**Work instruction:** For this exercise, transcribe all of the entries exactly.

--- --- ---

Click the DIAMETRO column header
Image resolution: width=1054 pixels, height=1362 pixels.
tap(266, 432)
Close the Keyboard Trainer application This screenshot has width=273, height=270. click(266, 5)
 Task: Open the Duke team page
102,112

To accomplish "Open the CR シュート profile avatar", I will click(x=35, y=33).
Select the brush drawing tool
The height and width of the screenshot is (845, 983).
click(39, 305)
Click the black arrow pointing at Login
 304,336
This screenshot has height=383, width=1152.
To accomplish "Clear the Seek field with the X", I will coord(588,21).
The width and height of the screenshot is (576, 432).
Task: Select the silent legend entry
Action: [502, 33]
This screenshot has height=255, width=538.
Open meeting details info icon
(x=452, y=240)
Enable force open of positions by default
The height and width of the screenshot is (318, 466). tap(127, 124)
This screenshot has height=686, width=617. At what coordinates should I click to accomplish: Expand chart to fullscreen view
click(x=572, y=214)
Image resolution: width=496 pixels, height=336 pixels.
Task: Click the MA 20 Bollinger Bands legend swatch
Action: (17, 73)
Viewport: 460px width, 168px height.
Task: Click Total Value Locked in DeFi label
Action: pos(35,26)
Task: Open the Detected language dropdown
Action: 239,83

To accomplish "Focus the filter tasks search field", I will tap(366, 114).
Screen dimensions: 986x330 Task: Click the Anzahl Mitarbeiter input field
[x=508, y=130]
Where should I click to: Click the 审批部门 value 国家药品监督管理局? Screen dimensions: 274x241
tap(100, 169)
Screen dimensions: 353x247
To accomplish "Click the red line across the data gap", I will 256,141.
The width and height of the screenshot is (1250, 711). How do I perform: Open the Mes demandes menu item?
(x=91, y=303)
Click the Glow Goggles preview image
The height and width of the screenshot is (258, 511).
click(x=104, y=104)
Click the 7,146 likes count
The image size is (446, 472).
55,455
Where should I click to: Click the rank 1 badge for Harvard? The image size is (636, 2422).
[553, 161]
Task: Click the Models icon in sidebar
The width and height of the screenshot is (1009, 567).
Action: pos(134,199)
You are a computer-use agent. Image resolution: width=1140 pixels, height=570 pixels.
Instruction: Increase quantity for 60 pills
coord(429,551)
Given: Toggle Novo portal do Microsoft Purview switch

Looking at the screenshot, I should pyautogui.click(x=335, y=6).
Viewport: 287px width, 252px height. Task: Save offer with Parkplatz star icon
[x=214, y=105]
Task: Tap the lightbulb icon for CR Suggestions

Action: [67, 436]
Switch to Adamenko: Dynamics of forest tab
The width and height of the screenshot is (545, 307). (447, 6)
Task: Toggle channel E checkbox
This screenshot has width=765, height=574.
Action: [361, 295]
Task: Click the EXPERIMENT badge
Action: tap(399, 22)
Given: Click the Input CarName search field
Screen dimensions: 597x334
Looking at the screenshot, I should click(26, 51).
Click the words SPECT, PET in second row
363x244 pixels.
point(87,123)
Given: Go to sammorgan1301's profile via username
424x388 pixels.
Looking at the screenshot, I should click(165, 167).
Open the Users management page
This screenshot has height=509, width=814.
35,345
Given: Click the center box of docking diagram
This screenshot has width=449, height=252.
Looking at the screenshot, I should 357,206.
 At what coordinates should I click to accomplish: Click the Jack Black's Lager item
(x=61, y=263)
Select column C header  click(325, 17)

--- --- ---

**Response to the exercise:**
Click the DIAMETRO column header
Image resolution: width=1054 pixels, height=1362 pixels.
tap(266, 432)
Close the Keyboard Trainer application This screenshot has width=273, height=270. click(266, 5)
 Task: Open the Duke team page
102,112

To accomplish "Open the CR シュート profile avatar", I will click(x=35, y=33).
Select the brush drawing tool
The height and width of the screenshot is (845, 983).
click(39, 305)
Click the black arrow pointing at Login
 304,336
This screenshot has height=383, width=1152.
To accomplish "Clear the Seek field with the X", I will coord(588,21).
The width and height of the screenshot is (576, 432).
Task: Select the silent legend entry
Action: [502, 33]
This screenshot has height=255, width=538.
Open meeting details info icon
(x=452, y=240)
Enable force open of positions by default
The height and width of the screenshot is (318, 466). tap(127, 124)
This screenshot has height=686, width=617. At what coordinates should I click to accomplish: Expand chart to fullscreen view
click(x=572, y=214)
Image resolution: width=496 pixels, height=336 pixels.
Task: Click the MA 20 Bollinger Bands legend swatch
Action: (17, 73)
Viewport: 460px width, 168px height.
Task: Click Total Value Locked in DeFi label
Action: pos(35,26)
Task: Open the Detected language dropdown
Action: 239,83

To accomplish "Focus the filter tasks search field", I will tap(366, 114).
Screen dimensions: 986x330 Task: Click the Anzahl Mitarbeiter input field
[x=508, y=130]
Where should I click to: Click the 审批部门 value 国家药品监督管理局? Screen dimensions: 274x241
tap(100, 169)
Screen dimensions: 353x247
To accomplish "Click the red line across the data gap", I will 256,141.
The width and height of the screenshot is (1250, 711). How do I perform: Open the Mes demandes menu item?
(x=91, y=303)
Click the Glow Goggles preview image
The height and width of the screenshot is (258, 511).
click(x=104, y=104)
Click the 7,146 likes count
The image size is (446, 472).
55,455
Where should I click to: Click the rank 1 badge for Harvard? The image size is (636, 2422).
[553, 161]
Task: Click the Models icon in sidebar
The width and height of the screenshot is (1009, 567).
Action: pos(134,199)
You are a computer-use agent. Image resolution: width=1140 pixels, height=570 pixels.
Instruction: Increase quantity for 60 pills
coord(429,551)
Given: Toggle Novo portal do Microsoft Purview switch

Looking at the screenshot, I should pyautogui.click(x=335, y=6).
Viewport: 287px width, 252px height. Task: Save offer with Parkplatz star icon
[x=214, y=105]
Task: Tap the lightbulb icon for CR Suggestions

Action: [67, 436]
Switch to Adamenko: Dynamics of forest tab
The width and height of the screenshot is (545, 307). (447, 6)
Task: Toggle channel E checkbox
This screenshot has width=765, height=574.
Action: [361, 295]
Task: Click the EXPERIMENT badge
Action: tap(399, 22)
Given: Click the Input CarName search field
Screen dimensions: 597x334
Looking at the screenshot, I should click(26, 51).
Click the words SPECT, PET in second row
363x244 pixels.
point(87,123)
Given: Go to sammorgan1301's profile via username
424x388 pixels.
Looking at the screenshot, I should click(165, 167).
Open the Users management page
This screenshot has height=509, width=814.
35,345
Given: Click the center box of docking diagram
This screenshot has width=449, height=252.
Looking at the screenshot, I should 357,206.
 At what coordinates should I click to accomplish: Click the Jack Black's Lager item
(x=61, y=263)
Select column C header  click(325, 17)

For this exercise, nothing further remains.